Ahora, para contrastar, volvamos a la percepción del dibujo o pintura de un objeto. Lo que percibimos no es el objeto dibujado sino el dibujo. Y lo que percibimos en el dibujo es una caracterización o aspecto del objeto dibujado, así como el horizonte de posibilidades incluidas en la creencia o conciencia de que el dibujo podría ser usado para mostrar otros objetos, otras visiones del mismo objeto u otras características destacables dentro de esa misma visión.

La sensación del aspecto del objeto representado no satura el "aspecto" que tiene el dibujo para nosotros: nosotros siempre lo vemos como un dibujo. Del mismo modo que una particular perspectiva del objeto no satura nuestra sensación del objeto. En este sentido, la percepción del dibujo tiene un horizonte de posibilidad que el objeto mismo no tiene, y viceversa. Así, para decirlo brevemente, el objeto (considerado independientemente del dibujo) tiene como parte de su carácter para nosotros -o Sinn- un horizonte de posibilidades, y el dibujo tiene otro.

No sólo el dibujo y el objeto tienen diferentes horizontes, sino que se siente claramente que ninguno puede absorber totalmente el horizonte del otro. Incluso en ese caso, parece una sensación el hecho de que el aspecto del objeto en un dibujo debe implicar un parecido con el objeto, ya que es el aspecto de ese objeto. Una cabeza representada no nos dice menos que una cabeza real. Si vemos la representación como una cabeza, la consideraremos provista de lados ocultos para nosotros, texturas que no podemos discriminar, movimientos que podría hacer si cambiasen las circunstancias. Eso es simplemente una creencia acerca de qué es la cabeza de alguien viviente, sea ésta real o representada.

En nuestra percepción cotidiana de los objetos, sin embargo, somos libres de alterar el foco, para destacar ora un aspecto, ora otro, e incluso para cambiar la posición y atrapar otra faceta del objeto. Por otro lado, cuando miramos un objeto en un dibujo, aunque podemos alterar nuestras fijaciones sobre el dibujo, no podemos alterar nuestras fijaciones sobre el objeto, porque éste no está realmente allí. Sólo el dibujo está allí. Entonces, en el caso de percibir el objeto real no hay, en principio, restricciones acerca de cómo podemos alterar nuestra atención, cómo podemos realizar otras posibilidades dentro del "horizonte" del objeto, mientras que en el caso del objeto en el dibujo sí las hay. Y esto es un aspecto central del control que ejerce el pintor en la dilucidación de aspectos.

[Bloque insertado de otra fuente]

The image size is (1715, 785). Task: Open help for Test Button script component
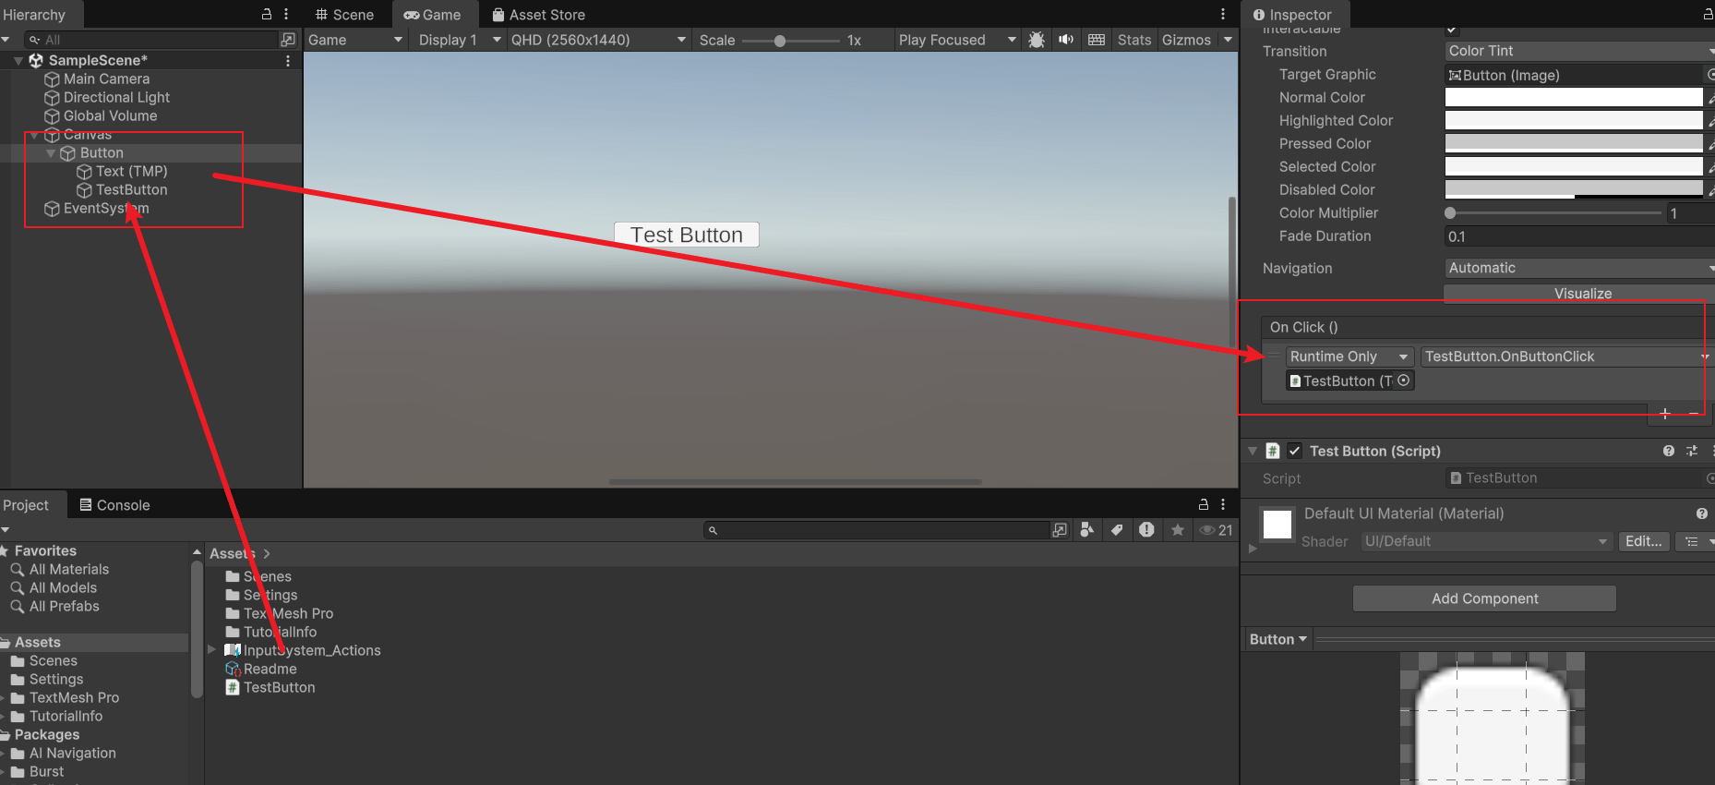coord(1668,451)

La percepción de una cabeza en un dibujo o en una pintura es diferente de nuestra percepción no pictórica de la misma, no sólo porque dependemos más de la necesidad de determinar aspectos del asunto, sino porque estamos comprometidos en mirar algo que requiere ser resuelto de una manera particular, mientras no hay una manera especial en la que las cosas mismas requieran ser miradas18.

Estas son condiciones de la empresa del pintor. Y una parte de su respuesta a ellas puede ser ejercitar potencialidades de su procedimiento representativo de una manera tal que la imagen del asunto puede resolverse de múltiples formas. Estas pueden estar más o menos separadas, ser más o menos fundidas en una apariencia cohesiva; la cohesión puede ser más o menos consistente en un sentido literal, e incluso puede provocar un reconocimiento más o menos rápido. En un extremo, generalmente aburrido, está el trabalenguas visual, pero en un lugar más serio y central, el delineamiento puede sostener un grado de aspectos interpenetrados, recíprocamente iluminados o perturbadores. Una pintura o un dibujo son, para nuestra percepción, un objeto por derecho propio. Exploramos sus muchas facetas de manera que sean reveladoras de su asunto y de su propia organización interna, la que combina esas facetas.